练习说明: 统计下方记录中含有字符串“particular”的行数，只答数字。

用于查找显示项的记录:
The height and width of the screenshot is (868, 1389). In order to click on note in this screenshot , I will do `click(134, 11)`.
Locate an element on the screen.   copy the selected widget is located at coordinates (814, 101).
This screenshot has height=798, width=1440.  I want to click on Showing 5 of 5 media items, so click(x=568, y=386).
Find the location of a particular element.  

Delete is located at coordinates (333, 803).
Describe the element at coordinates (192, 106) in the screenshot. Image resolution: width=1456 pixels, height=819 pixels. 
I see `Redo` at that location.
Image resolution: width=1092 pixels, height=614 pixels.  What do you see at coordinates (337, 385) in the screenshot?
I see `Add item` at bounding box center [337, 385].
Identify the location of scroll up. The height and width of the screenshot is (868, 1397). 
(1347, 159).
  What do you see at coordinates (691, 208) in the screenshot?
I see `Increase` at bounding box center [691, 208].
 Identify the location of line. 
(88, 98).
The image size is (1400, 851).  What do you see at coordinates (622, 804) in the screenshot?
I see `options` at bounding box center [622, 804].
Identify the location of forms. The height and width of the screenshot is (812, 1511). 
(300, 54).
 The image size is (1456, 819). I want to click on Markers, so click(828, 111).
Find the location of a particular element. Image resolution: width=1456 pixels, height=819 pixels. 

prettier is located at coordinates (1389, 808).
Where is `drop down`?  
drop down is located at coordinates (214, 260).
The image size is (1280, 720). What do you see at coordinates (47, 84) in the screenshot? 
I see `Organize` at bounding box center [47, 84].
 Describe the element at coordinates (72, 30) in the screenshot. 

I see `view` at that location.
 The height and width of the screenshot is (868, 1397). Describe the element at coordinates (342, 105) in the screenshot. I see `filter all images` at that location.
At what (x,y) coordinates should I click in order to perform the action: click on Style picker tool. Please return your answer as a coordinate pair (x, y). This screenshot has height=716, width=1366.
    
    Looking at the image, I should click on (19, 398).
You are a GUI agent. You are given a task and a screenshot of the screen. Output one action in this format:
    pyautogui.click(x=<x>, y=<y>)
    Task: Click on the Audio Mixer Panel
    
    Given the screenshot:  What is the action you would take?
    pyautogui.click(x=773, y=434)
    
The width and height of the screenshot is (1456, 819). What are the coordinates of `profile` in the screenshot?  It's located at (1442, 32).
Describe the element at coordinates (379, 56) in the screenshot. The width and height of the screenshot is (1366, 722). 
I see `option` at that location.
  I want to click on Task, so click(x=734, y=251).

最终结果: 2